EXERCISE —
Update the stretch from the line containing "Where should I" through the end of the records, replacing "price axis" with "value axis" and leaving everything else unchanged. Leave the pictures out of your answer.

MATERIAL FOR THIS EXERCISE —
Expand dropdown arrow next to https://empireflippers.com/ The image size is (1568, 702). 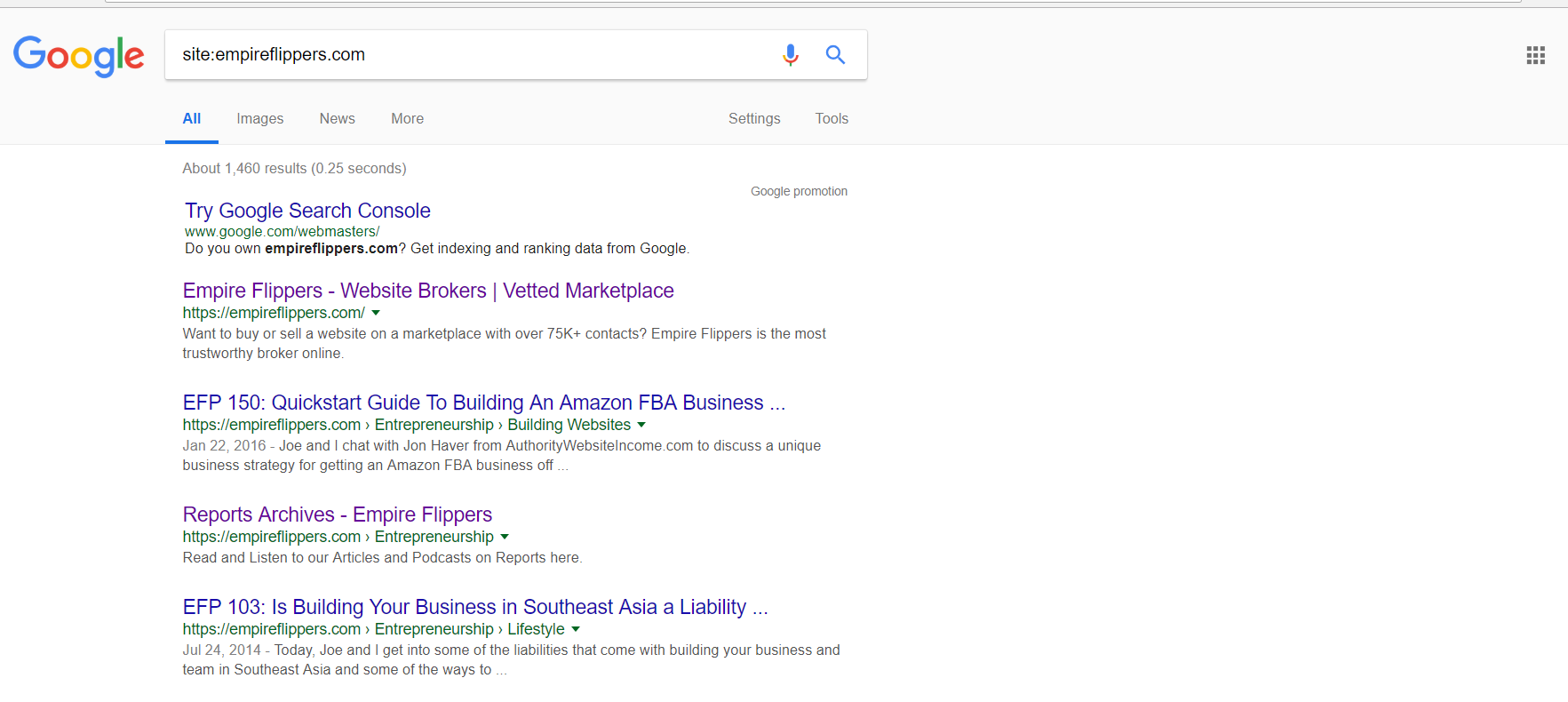[x=376, y=313]
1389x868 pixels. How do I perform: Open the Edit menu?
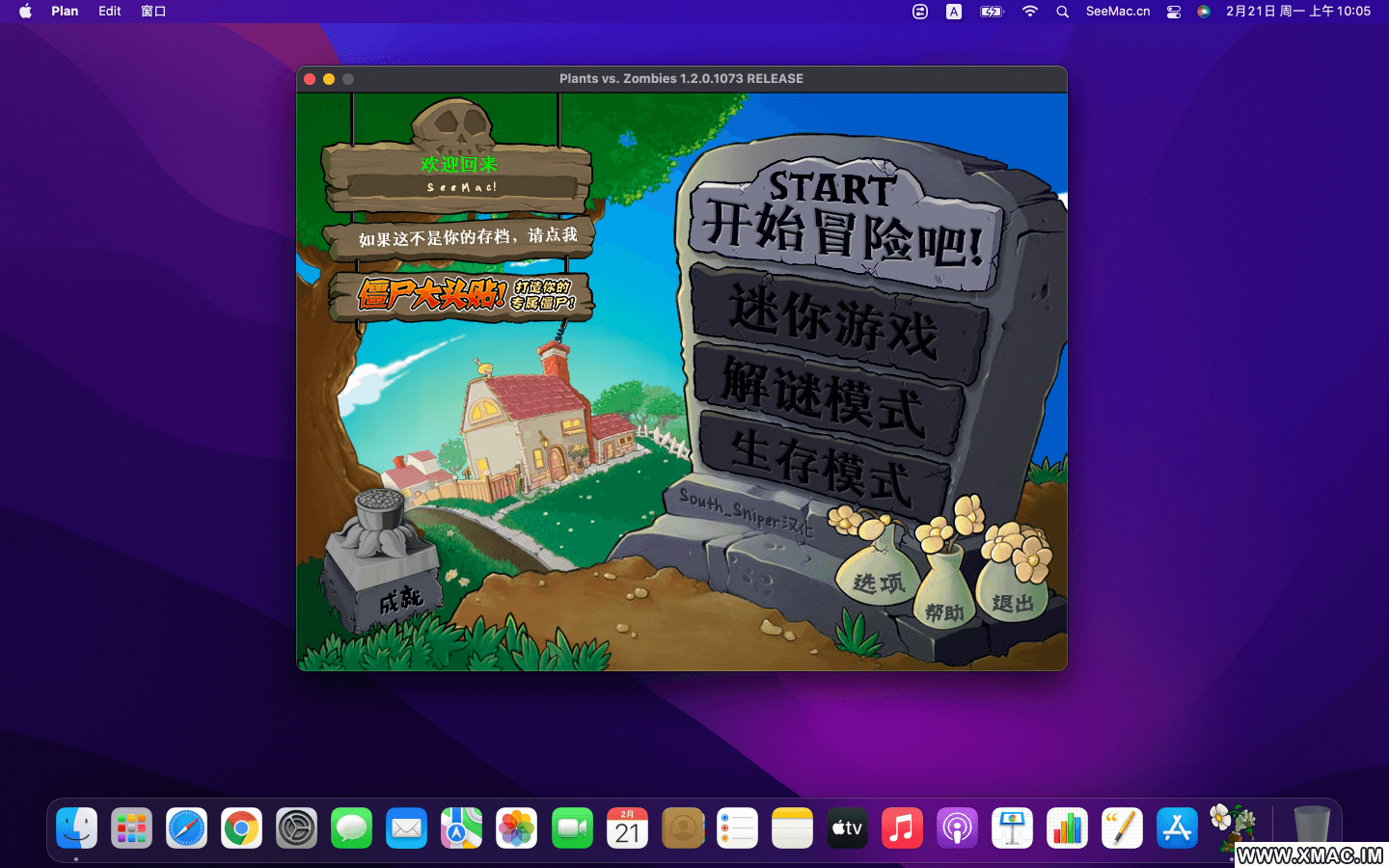pyautogui.click(x=110, y=12)

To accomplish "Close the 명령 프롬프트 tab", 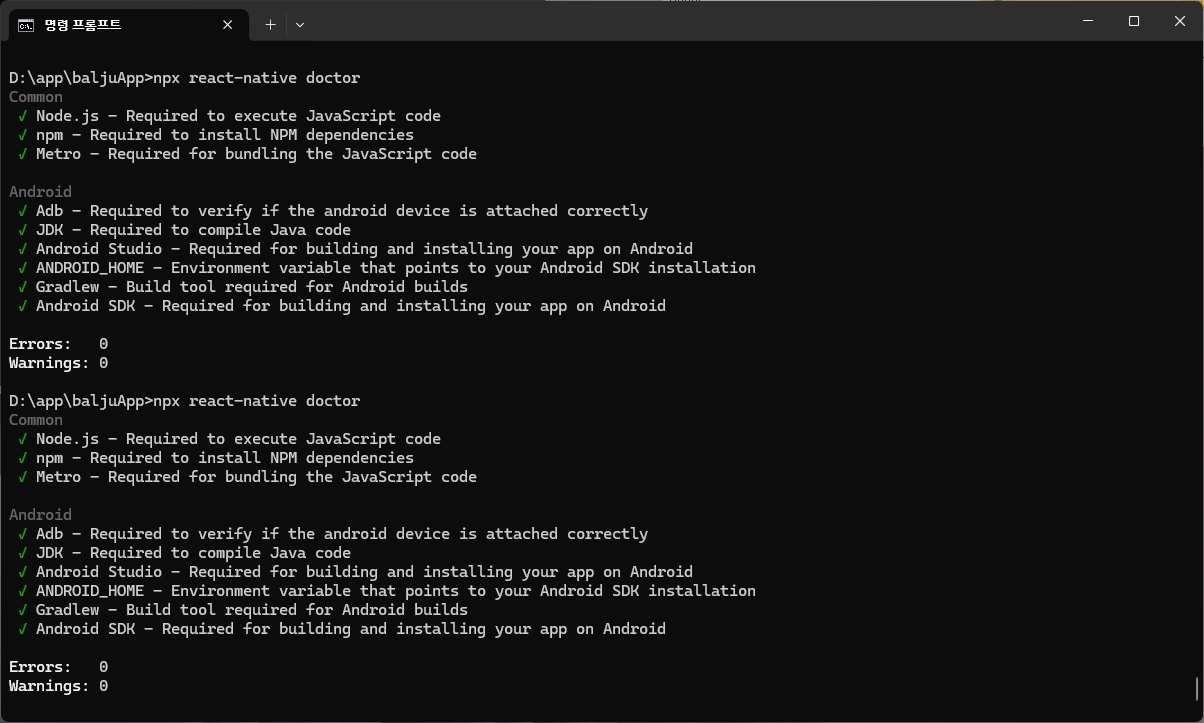I will pyautogui.click(x=227, y=24).
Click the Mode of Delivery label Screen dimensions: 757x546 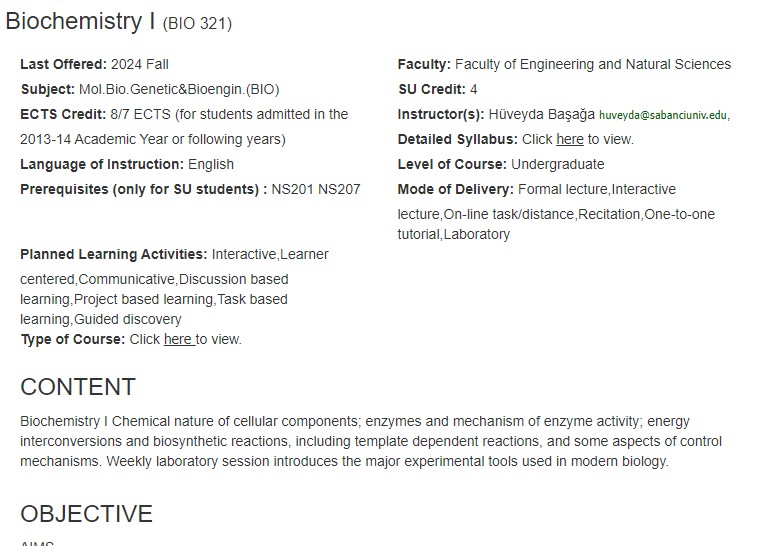tap(456, 189)
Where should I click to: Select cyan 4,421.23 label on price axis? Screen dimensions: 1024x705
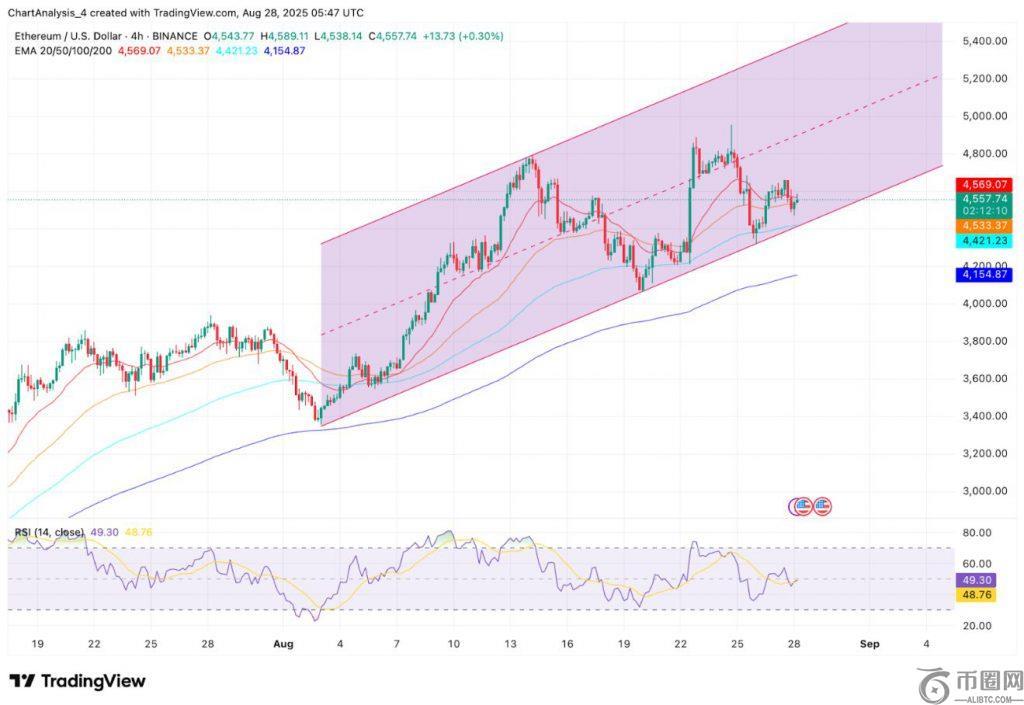[x=984, y=241]
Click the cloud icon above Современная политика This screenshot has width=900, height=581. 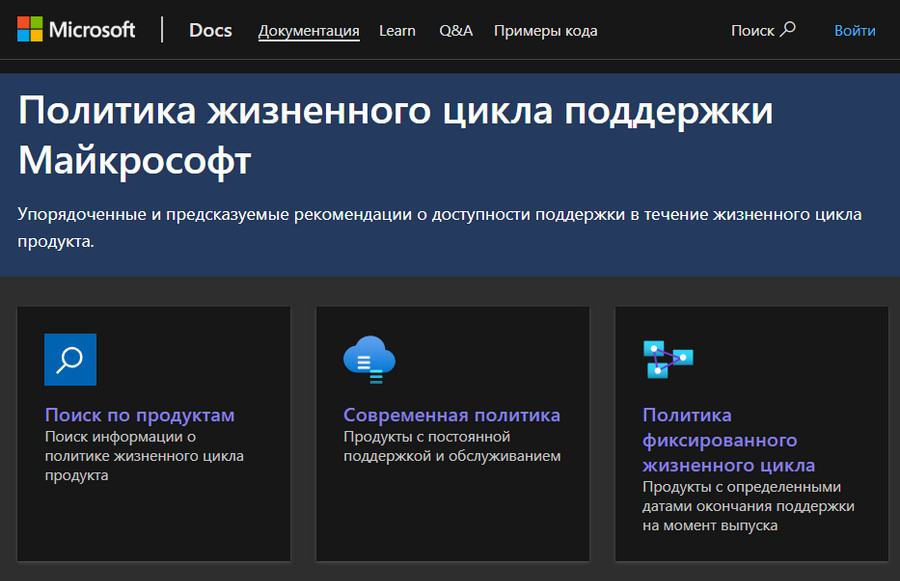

EXPECTED OUTPUT —
Where should I click to: Select cyan 4,421.23 label on value axis? Screen dimensions: 1024x705
[x=984, y=241]
Click the cloud icon above Современная политика This screenshot has width=900, height=581. 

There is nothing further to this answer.